Both escapees went utterly still as the gunsel's aim steadied; then the Latino's shoulders sagged, abject defeat and despair written deep on his face. 

_What the - the way he looks, you'd think he was about to d- Oh, *shit*!_

A few seconds later, four more ninja-suited troopers came into the clearing. All were armed and dressed exactly like their companion, and their swagger said it all. "You've given us quite a run," one of them said, in a thick German accent. 

"Get *fuck*!" the Latino snarled. His companion tried to stand up alone, but couldn't quite manage it; she settled for squaring her shoulders and lifting her head in proud defiance. 

"Perhaps," the German sneered. _He's from *East* Germany, by his accent,_ Misha noted almost absently. "But we have to... *discourage* this sort of nonsense. Such a shame." 

"*What*!?" Taz breathed to herself. _He can't be serious -_

Two of the ninjas must have heard her, because they whipped around to look right at her. The closer of those two let his SAF swing on its sling, crossed to her hiding place in three quick strides, seized her by her pony-tail, and yanked her out into the open, ignoring her squawk of agony. "We've got a witness!" he said urgently, his accent Russian. 

"Too bad for her," the German declared off-hand, and his nonchalance about killing a perfectly innocent bystander chilled Taz's blood. "She got caught in a gang-fight and died in the crossfire. Let's get it done." 

Before any of the men could react to that order, Misha took the matter out of their hands. Hurtling from his hiding-place like a sprinter from the blocks, he nailed the closest ninja *right* in the small of the back with a tackle honed by years of watching NFL football on Sky TV. The tackle emptied the gunsel's lungs with a *whoof* as he hit the ground. 

Pandemonium. 

With the gunsels distracted, Taz *acted*. Grabbing her captor's sub-gun, she yanked it forward to the limit of the sling, then drove it back, the buttplate catching him right in the larynx. Cartilage crunched; even as the man - corpse - choked and went over backwards, Taz was snatching his weapon free. In one fluid motion, she unsafed the SAF, shouldered it, sighted, and loosed three rounds into the German's masked visage. His face was blasted away in a spray of gore, and he crumpled backwards into the pond, his arms splaying. 

Misha had seized his victim by the helmet and bashed his face against the pond's concrete surround thrice, quite smartly; with the man thus stunned and disabled, he snatched up the loose sub-gun and rolled away as one of the others started to aim at him. 
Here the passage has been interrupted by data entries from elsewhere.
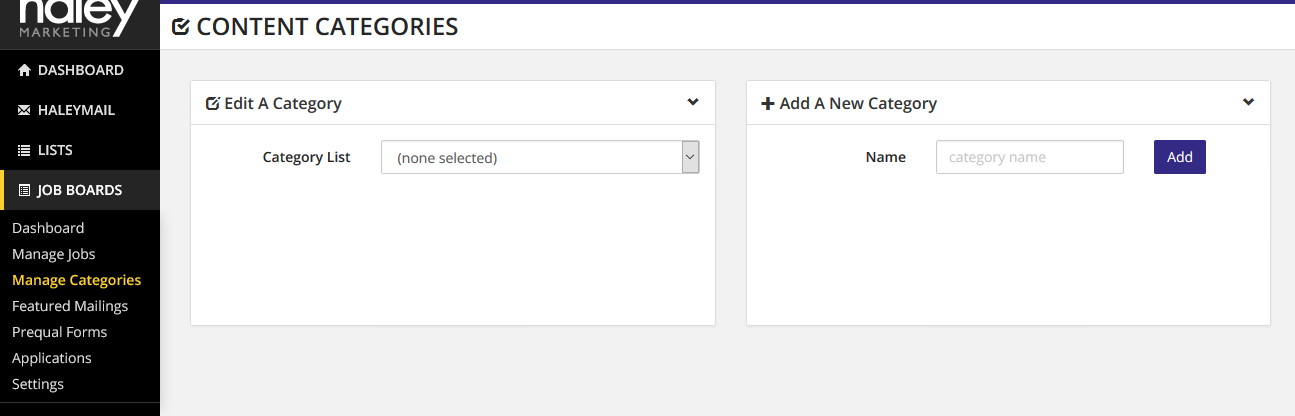This screenshot has height=416, width=1295.
Task: Click the category name input field
Action: [1030, 157]
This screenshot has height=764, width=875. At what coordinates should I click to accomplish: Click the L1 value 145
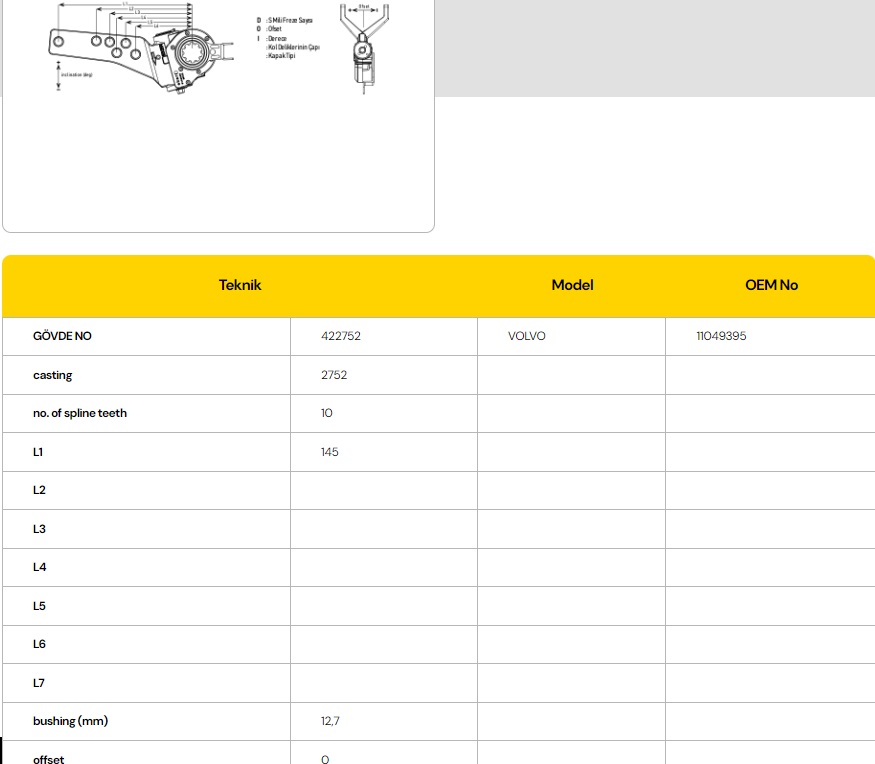(330, 452)
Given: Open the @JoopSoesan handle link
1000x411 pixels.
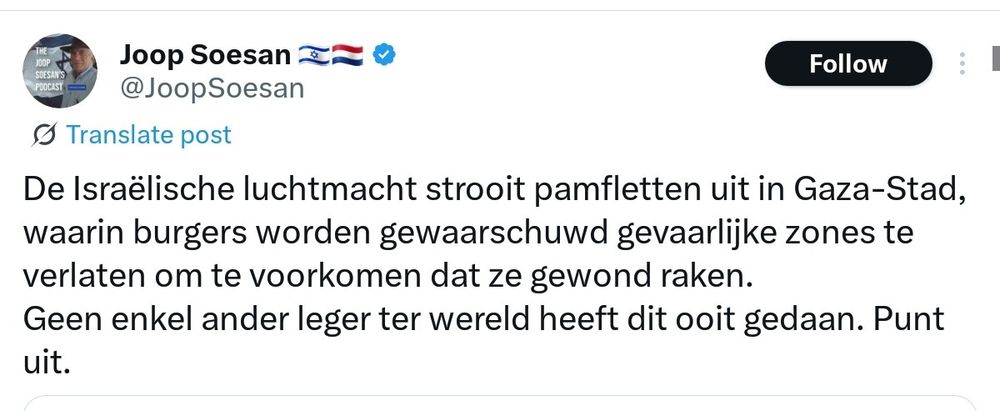Looking at the screenshot, I should click(x=212, y=89).
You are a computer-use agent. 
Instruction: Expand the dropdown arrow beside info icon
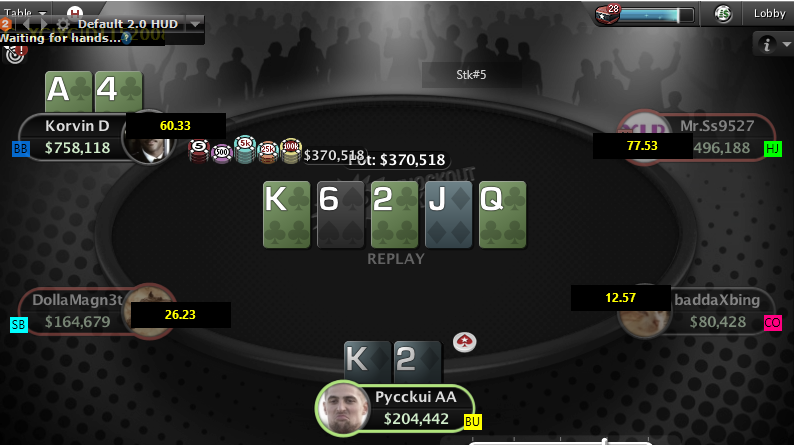pos(786,45)
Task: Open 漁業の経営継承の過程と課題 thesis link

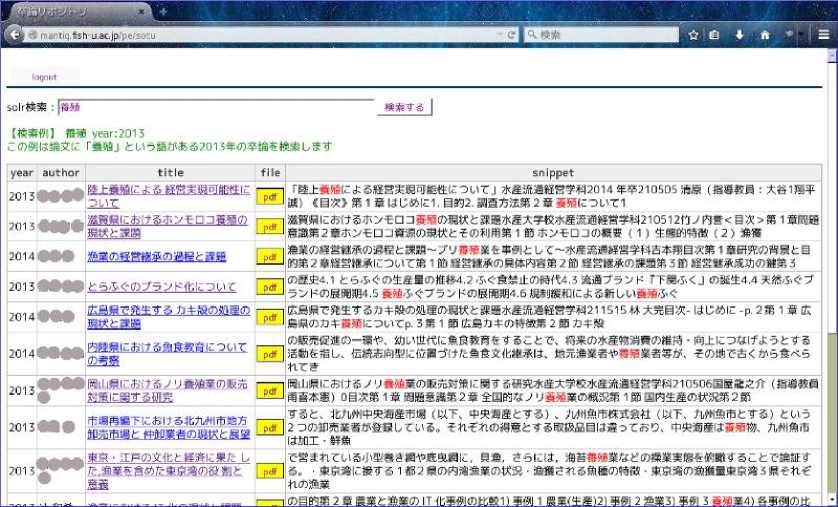Action: 156,257
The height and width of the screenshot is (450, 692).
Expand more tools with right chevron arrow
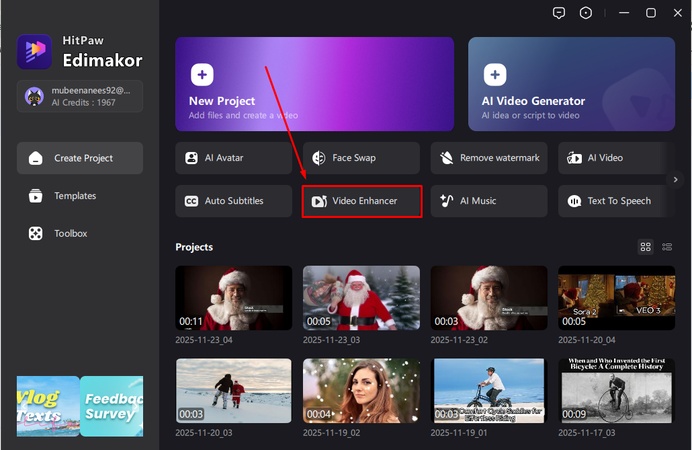pyautogui.click(x=676, y=180)
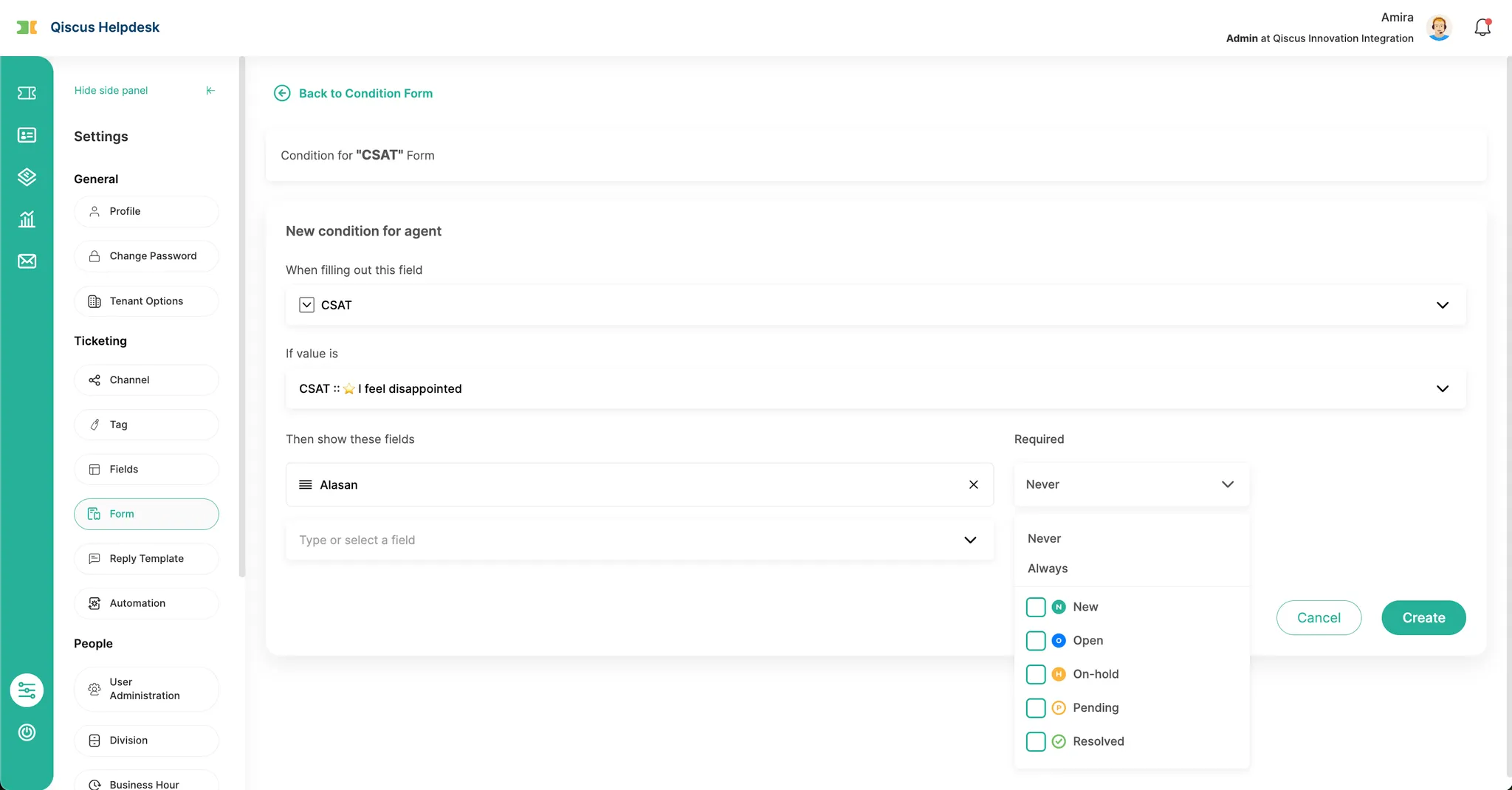The image size is (1512, 790).
Task: Click the power icon in sidebar
Action: click(27, 732)
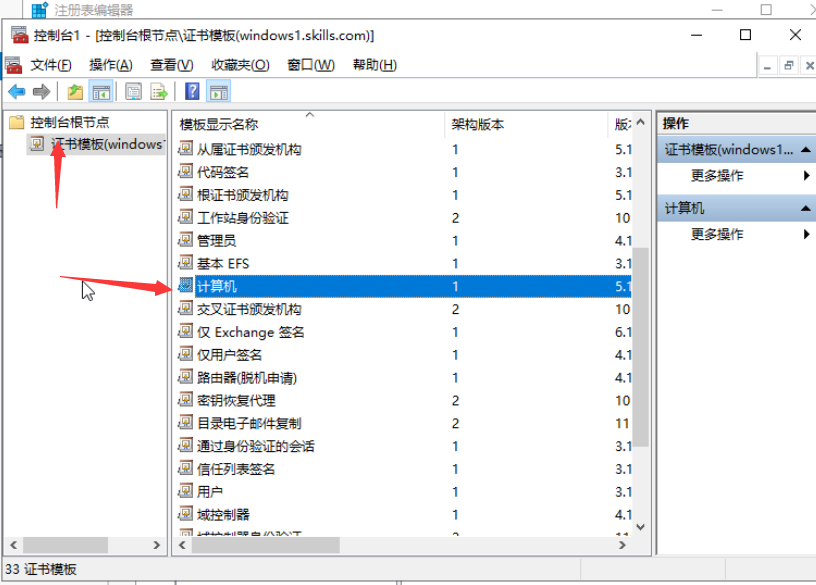Click the Forward arrow toolbar icon
Image resolution: width=816 pixels, height=585 pixels.
point(41,92)
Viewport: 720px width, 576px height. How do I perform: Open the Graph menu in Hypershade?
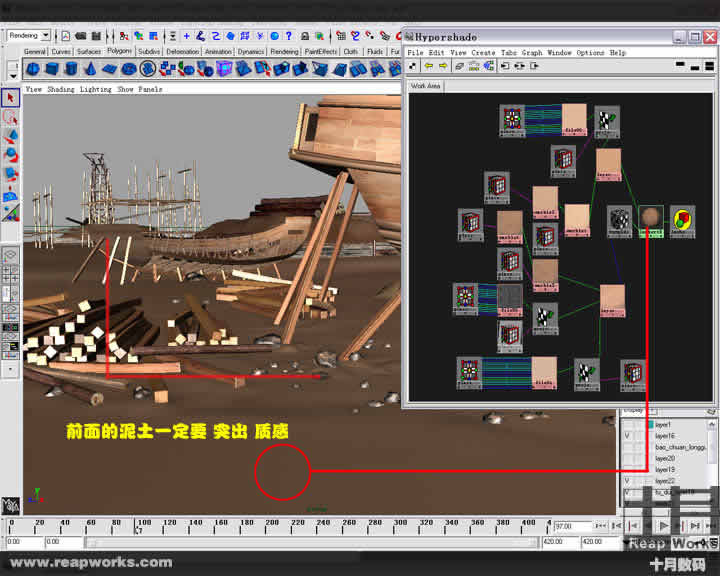[532, 52]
Taz shifted her aim, putting two bursts into the chest of the man trying to shoot Misha. He grunted and sat down hard... raised a hand to the two tight clusters of red-rimmed holes right over his heart... looked at the blood on his fingers... then sagged over sideways and quietly expired. 

The last gunsel, the other one who'd heard Taz's outburst, was caught between two targets; he was still trying to decide which one to engage when Taz fired a triple-tap into his temple and Misha put a single shot through the bridge of his nose. 

The man crumpled - **and his body and gear exploded into dust before he hit the ground**. His sub-gun had tumbled from his fingers as Taz shot him, and now landed in a flower-bed with a soft thump, the only evidence that he'd ever stood on that spot. 

"What the *fuck*!?" Misha gaped. Taz was no less stunned. 

They heard rustling cloth and grit crunching under boots. Both turned towards the noise - and were doubly gobsmacked. The man Taz had butt-stroked was **getting up**! 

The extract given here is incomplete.